# Start of Dataset extract

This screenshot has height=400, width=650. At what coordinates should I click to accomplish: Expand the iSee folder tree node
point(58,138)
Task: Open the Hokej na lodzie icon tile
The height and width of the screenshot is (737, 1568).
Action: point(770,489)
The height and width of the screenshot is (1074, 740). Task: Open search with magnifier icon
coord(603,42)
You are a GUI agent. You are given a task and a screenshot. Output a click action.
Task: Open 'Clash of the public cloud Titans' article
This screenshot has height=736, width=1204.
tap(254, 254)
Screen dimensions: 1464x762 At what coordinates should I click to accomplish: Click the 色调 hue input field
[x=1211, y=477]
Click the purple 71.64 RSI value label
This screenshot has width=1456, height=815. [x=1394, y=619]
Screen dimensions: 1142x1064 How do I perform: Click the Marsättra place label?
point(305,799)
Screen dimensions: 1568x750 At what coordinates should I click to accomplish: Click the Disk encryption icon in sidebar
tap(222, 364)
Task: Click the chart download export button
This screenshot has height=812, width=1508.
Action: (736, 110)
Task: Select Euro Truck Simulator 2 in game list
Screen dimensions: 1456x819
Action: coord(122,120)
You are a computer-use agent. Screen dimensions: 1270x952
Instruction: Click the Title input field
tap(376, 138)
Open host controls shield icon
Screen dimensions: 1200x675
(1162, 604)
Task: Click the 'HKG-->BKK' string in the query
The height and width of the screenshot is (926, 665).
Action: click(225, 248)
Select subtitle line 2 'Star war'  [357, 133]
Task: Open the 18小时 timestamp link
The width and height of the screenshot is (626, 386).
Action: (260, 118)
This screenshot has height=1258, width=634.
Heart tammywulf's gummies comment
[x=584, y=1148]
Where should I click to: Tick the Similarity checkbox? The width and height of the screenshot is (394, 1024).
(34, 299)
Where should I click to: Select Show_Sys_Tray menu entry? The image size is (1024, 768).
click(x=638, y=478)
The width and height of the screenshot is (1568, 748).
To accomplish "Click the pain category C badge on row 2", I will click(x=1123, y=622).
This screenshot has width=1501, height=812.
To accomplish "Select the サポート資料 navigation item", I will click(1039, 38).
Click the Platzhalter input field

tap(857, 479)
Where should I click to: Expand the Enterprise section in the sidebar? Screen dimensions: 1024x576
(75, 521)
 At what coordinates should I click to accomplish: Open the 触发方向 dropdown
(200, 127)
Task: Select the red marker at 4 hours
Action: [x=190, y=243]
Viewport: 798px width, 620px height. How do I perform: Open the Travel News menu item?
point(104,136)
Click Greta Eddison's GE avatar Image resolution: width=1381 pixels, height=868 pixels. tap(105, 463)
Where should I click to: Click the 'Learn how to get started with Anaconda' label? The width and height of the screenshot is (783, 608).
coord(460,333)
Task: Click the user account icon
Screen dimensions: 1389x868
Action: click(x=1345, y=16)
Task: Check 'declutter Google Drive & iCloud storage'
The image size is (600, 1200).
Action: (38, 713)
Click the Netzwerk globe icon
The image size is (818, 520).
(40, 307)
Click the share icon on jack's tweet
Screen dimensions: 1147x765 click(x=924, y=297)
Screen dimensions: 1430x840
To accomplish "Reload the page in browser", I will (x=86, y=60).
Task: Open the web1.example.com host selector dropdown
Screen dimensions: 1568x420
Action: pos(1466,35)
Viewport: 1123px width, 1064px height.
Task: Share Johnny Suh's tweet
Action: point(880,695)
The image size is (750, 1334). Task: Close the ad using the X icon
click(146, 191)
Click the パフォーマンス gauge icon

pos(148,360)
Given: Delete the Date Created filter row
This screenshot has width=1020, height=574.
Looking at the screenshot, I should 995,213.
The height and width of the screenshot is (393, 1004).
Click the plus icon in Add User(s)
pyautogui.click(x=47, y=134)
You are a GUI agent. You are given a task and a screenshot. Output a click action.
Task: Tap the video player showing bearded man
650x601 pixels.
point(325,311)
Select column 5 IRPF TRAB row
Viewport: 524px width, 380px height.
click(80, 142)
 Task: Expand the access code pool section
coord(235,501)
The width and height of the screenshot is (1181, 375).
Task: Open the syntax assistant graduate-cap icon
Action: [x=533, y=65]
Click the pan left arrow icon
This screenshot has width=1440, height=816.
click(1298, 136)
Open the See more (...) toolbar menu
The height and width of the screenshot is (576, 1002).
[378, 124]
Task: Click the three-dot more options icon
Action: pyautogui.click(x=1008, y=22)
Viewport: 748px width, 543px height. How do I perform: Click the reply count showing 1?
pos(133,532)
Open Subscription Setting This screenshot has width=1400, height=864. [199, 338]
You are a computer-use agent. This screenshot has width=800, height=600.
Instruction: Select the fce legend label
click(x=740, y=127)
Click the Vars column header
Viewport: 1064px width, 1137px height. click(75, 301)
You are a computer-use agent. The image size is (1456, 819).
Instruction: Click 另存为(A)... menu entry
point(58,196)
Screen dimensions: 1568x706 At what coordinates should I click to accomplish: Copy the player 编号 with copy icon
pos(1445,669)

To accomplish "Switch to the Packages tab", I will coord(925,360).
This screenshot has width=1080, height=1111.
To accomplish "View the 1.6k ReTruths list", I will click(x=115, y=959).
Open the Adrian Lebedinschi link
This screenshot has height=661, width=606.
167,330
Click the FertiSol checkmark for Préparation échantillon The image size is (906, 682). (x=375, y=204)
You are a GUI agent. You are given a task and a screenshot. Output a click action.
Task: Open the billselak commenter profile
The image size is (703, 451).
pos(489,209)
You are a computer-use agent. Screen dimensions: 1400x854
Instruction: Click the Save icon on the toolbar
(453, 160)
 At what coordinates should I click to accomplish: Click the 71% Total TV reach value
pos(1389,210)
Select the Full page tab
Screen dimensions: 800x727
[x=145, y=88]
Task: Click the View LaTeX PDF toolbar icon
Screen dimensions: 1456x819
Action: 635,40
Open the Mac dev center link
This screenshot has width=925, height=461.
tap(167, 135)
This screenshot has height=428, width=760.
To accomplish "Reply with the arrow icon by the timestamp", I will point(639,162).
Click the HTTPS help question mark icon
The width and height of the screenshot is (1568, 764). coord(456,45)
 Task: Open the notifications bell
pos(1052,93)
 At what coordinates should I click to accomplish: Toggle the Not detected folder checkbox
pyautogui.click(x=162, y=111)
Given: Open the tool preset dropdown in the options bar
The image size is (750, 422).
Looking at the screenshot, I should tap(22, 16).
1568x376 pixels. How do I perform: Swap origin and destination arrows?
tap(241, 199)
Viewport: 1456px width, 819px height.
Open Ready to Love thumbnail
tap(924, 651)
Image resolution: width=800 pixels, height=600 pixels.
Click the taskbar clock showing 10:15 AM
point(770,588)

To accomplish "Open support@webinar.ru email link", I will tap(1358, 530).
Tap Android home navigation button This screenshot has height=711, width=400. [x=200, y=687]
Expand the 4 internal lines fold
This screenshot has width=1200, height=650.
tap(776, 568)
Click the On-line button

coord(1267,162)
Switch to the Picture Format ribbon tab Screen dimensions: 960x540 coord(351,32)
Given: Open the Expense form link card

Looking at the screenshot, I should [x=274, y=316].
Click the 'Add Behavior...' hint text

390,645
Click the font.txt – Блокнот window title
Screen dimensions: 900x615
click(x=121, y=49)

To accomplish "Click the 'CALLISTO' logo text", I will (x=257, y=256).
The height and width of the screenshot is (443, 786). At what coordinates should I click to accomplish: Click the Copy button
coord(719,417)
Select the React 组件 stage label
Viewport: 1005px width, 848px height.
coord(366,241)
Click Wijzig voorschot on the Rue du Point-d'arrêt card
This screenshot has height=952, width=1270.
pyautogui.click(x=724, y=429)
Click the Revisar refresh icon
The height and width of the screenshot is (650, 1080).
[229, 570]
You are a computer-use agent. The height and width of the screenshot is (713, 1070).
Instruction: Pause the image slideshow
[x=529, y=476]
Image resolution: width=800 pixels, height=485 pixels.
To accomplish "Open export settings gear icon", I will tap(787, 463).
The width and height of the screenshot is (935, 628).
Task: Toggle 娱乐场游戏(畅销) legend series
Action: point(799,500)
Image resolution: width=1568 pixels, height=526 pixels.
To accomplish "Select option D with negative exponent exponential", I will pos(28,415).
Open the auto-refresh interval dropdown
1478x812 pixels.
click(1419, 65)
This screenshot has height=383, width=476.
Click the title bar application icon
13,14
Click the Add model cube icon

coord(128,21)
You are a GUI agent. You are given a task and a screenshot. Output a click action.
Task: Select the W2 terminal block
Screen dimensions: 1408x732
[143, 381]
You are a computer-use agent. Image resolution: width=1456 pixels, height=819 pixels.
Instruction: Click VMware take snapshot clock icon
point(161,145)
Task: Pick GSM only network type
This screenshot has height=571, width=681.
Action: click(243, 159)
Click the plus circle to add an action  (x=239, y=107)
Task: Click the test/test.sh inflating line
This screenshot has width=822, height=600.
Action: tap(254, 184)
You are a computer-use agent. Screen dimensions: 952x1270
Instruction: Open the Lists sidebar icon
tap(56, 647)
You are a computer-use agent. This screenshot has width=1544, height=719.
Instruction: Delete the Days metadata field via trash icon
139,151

# End of Dataset extract

Reproduce the material word for word, from the line containing "Viewport: 798px width, 620px" through the line containing "pos(133,532)", both included.

Reply to the task:
Viewport: 798px width, 620px height. How do I perform: Open the Travel News menu item?
point(104,136)
Click Greta Eddison's GE avatar Image resolution: width=1381 pixels, height=868 pixels. tap(105, 463)
Where should I click to: Click the 'Learn how to get started with Anaconda' label? The width and height of the screenshot is (783, 608).
coord(460,333)
Task: Click the user account icon
Screen dimensions: 1389x868
Action: click(x=1345, y=16)
Task: Check 'declutter Google Drive & iCloud storage'
The image size is (600, 1200).
Action: (38, 713)
Click the Netzwerk globe icon
The image size is (818, 520).
(40, 307)
Click the share icon on jack's tweet
Screen dimensions: 1147x765 click(x=924, y=297)
Screen dimensions: 1430x840
To accomplish "Reload the page in browser", I will (x=86, y=60).
Task: Open the web1.example.com host selector dropdown
Screen dimensions: 1568x420
Action: pos(1466,35)
Viewport: 1123px width, 1064px height.
Task: Share Johnny Suh's tweet
Action: point(880,695)
The image size is (750, 1334). Task: Close the ad using the X icon
click(146, 191)
Click the パフォーマンス gauge icon

pos(148,360)
Given: Delete the Date Created filter row
This screenshot has width=1020, height=574.
Looking at the screenshot, I should 995,213.
The height and width of the screenshot is (393, 1004).
Click the plus icon in Add User(s)
pyautogui.click(x=47, y=134)
You are a GUI agent. You are given a task and a screenshot. Output a click action.
Task: Tap the video player showing bearded man
650x601 pixels.
point(325,311)
Select column 5 IRPF TRAB row
Viewport: 524px width, 380px height.
click(80, 142)
 Task: Expand the access code pool section
coord(235,501)
The width and height of the screenshot is (1181, 375).
Task: Open the syntax assistant graduate-cap icon
Action: [x=533, y=65]
Click the pan left arrow icon
This screenshot has width=1440, height=816.
click(1298, 136)
Open the See more (...) toolbar menu
The height and width of the screenshot is (576, 1002).
[378, 124]
Task: Click the three-dot more options icon
Action: pyautogui.click(x=1008, y=22)
Viewport: 748px width, 543px height. How do I perform: Click the reply count showing 1?
pos(133,532)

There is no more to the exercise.